RICHIESTA A – Che cosa indica la terminazione -ulentus secondo il testo sulla parola violenza?
RICHIESTA B – Trascrivi fedelmente dal testo sulla parola violenza la parte che si apre con le parole "L'aggettivo latino violentus" e si chiude con "eccessivo della forza.".
RICHIESTA C – Prosegui il testo sulla parola violenza a partire dalla sua ultima frase.

Verba volant (139): violenza...

Violenza, sost. f.

L'aggettivo latino violentus ha la stessa radice del sostantivo vis, che significa forza, vigore, a cui è stata aggiunta la terminazione -ulentus, che indica eccesso. Quindi la violenza è un uso eccessivo della forza.
Shoshana B. Roberts è una giovane donna che, indossando un paio di jeans e una t-shirt nera, cammina tranquillamente per le strade di New York. Nulla di particolare, se non che si è trattato di un esperimento: Shoshana ha camminato per circa dieci ore e davanti a lei c'era un amico che la riprendeva con una telecamera nascosta. In quelle dieci ore, diventate un video, Shosana ha ricevuto centootto commenti, apprezzamenti, sguardi ammiccanti, da persone che non conosceva; uno di questi sconosciuti l'ha seguita per cinque minuti, senza dire nulla, ma comunque imponendo alla ragazza la sua presenza.
Purtroppo questa notizia è stata sottovalutata - anche perché nello stesso giorno qui in Italia abbiamo assistito ad altri episodi di violenza, tanto più gravi perché compiuti dallo stato contro i lavoratori - o è stata trattata con sufficienza, facendone magari l'occasione di qualche battuta - come è capitato in una trasmissione radiofonica che seguo regolarmente, CaterpillarAm, che pure di solito è attenta a certi temi e mostra una sensibilità che altri non hanno. Anche questa sottovalutazione è il segno che un problema culturale esiste. Ed è molto grave.
In quelle dieci ore nessuno ha picchiato Shoshana, eppure lei ha subito violenza.

RECORD FORNITI –

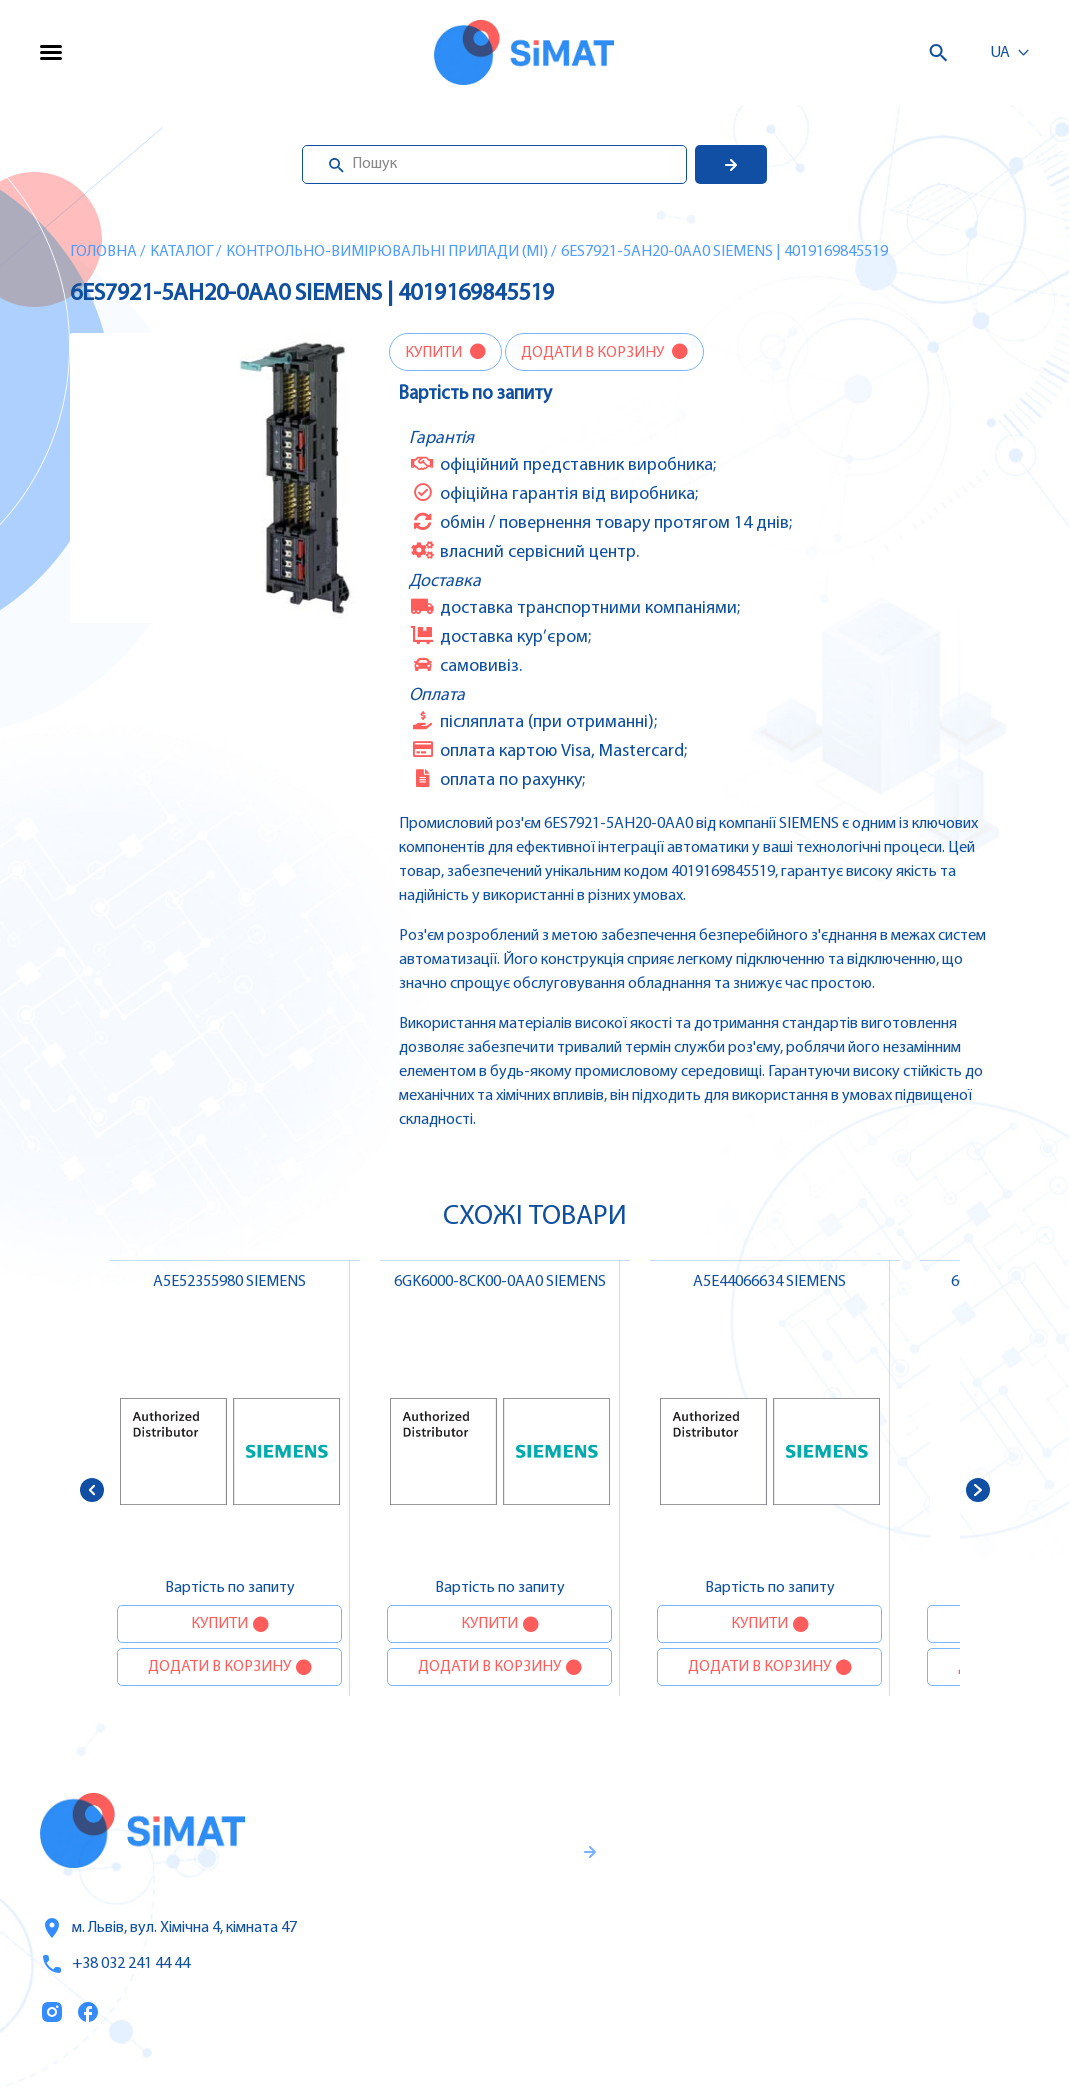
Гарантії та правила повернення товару (479, 1929)
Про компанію (703, 1905)
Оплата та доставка (723, 1947)
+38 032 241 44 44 (115, 1964)
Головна (103, 252)
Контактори (884, 1946)
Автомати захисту (910, 1904)
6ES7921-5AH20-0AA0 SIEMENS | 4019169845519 (724, 252)
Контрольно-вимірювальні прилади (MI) (387, 252)
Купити (435, 353)
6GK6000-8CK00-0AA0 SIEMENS (500, 1282)
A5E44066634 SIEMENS (769, 1282)
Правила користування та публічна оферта (457, 1995)
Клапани (872, 2030)
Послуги (678, 1863)
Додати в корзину (594, 353)
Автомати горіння (907, 1988)
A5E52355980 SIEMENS (229, 1282)
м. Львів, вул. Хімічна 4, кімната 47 (168, 1928)
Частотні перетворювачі (933, 1862)
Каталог (181, 252)
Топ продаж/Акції (714, 1989)
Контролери (885, 1820)
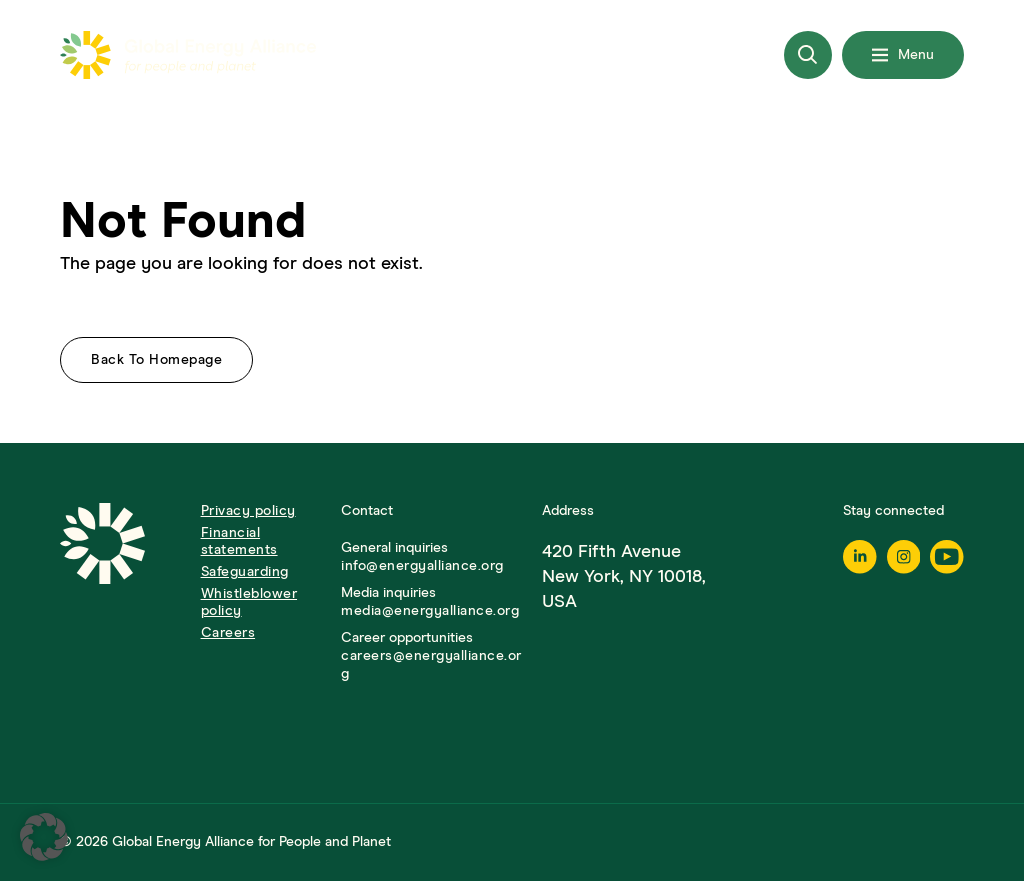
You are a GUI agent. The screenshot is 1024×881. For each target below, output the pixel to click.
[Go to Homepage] (120, 593)
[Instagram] (904, 557)
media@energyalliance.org (430, 611)
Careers (228, 633)
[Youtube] (947, 557)
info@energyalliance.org (422, 566)
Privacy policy (248, 511)
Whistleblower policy (249, 602)
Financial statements (239, 541)
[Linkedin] (860, 557)
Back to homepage (156, 360)
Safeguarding (245, 572)
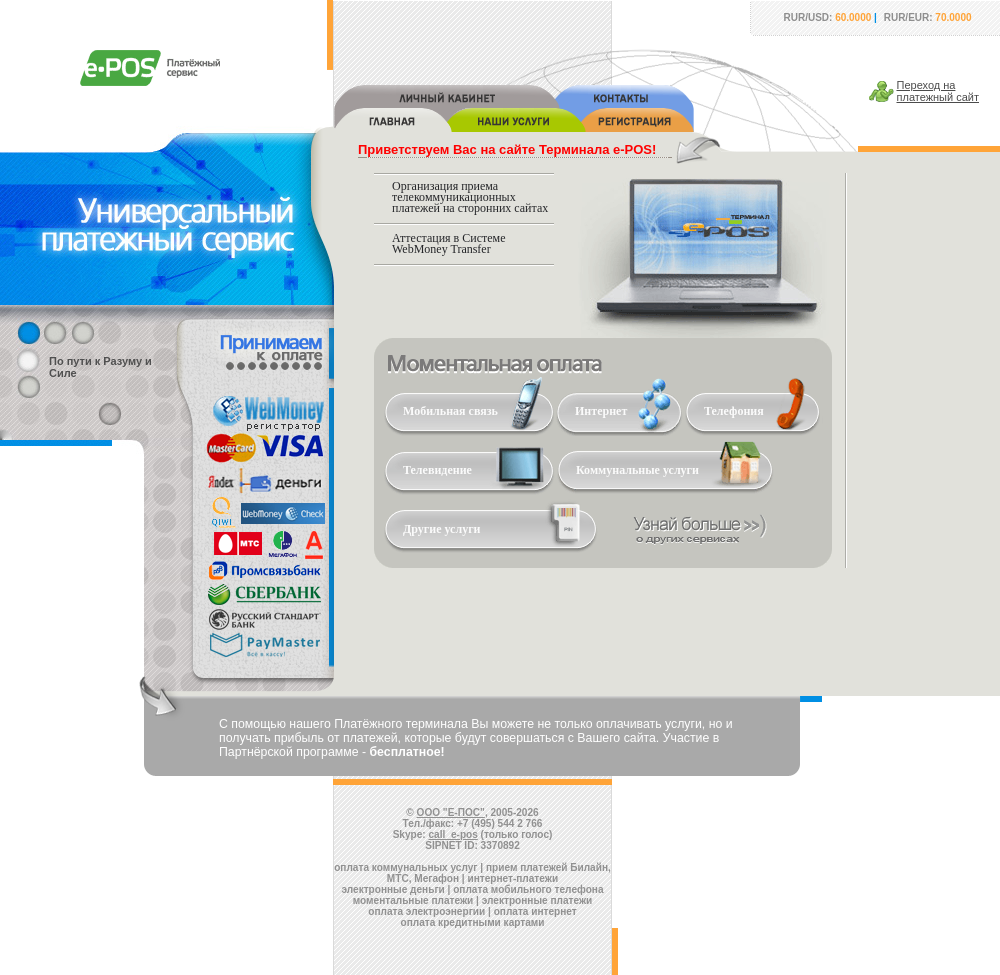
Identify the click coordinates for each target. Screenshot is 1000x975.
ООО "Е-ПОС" (451, 812)
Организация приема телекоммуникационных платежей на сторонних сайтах (470, 197)
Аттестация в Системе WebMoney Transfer (449, 243)
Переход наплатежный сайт (938, 91)
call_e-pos (453, 834)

RISPOSTA SCRITTA A – Indica eccesso.

RISPOSTA SCRITTA B –
L'aggettivo latino violentus ha la stessa radice del sostantivo vis, che significa forza, vigore, a cui è stata aggiunta la terminazione -ulentus, che indica eccesso. Quindi la violenza è un uso eccessivo della forza.

RISPOSTA SCRITTA C –
Questo esperimento - che credo possa essere confermato da qualsiasi donna che conosciamo - ci dice che in una qualunque città una donna non è libera di camminare tranquillamente, per andare al lavoro o a scuola, o semplicemente per farsi gli affari suoi. Limitare la libertà personale di una persona, costringerla a fare una cosa diversa da quella che vorrebbe fare - anche solo farle cambiare strada o farle preferire di stare a casa piuttosto che uscire - è una forma di violenza. La stessa esperienza l'ha fatta qualche tempo fa la giovane araba america Colette Ghunim per le strade de Il Cairo e l'esito è stato lo stesso; perché la stupidità maschile è ormai globalizzata.
Probabilmente una parte dei centootto maschi che in quelle dieci ore hanno importunato Shoshana è fatta di brave persone, di uomini che non alzerebbero un dito contro una donna, che sono pronti anche a condannare la violenza contro le donne, in maniera sincera e non ipocrita; eppure quegli stessi uomini, quelle brave persone, non hanno capito che anche quel loro atteggiamento, quei loro complimenti non richiesti, quelle loro occhiate, sono una forma di violenza, non meno grave di quella fisica. Quei centootto non sono maniaci, non sono criminali, siamo noi, noi maschi "normali".
Siamo noi maschi "normali" che dobbiamo interrogarci guardando questo video, anche perché praticamente tutti i commenti lasciati dagli uomini tendono a minimizzare, a dire che in fondo non è successo niente, perché nessuno ha picchiato la ragazza. Invece qualcosa è successo ed è stata una forma di violenza, martellante, continua; dobbiamo ammirare il coraggio di Shoshana, come delle altre ragazze che in altre città hanno accettato di sottoporsi a questa prova. E Shoshana, dopo la pubblicazione del video su Youtube, ha subito delle minacce, così come le altre persone impegnate nel progetto, a testimonanianza che è stato toccato un nervo scoperto.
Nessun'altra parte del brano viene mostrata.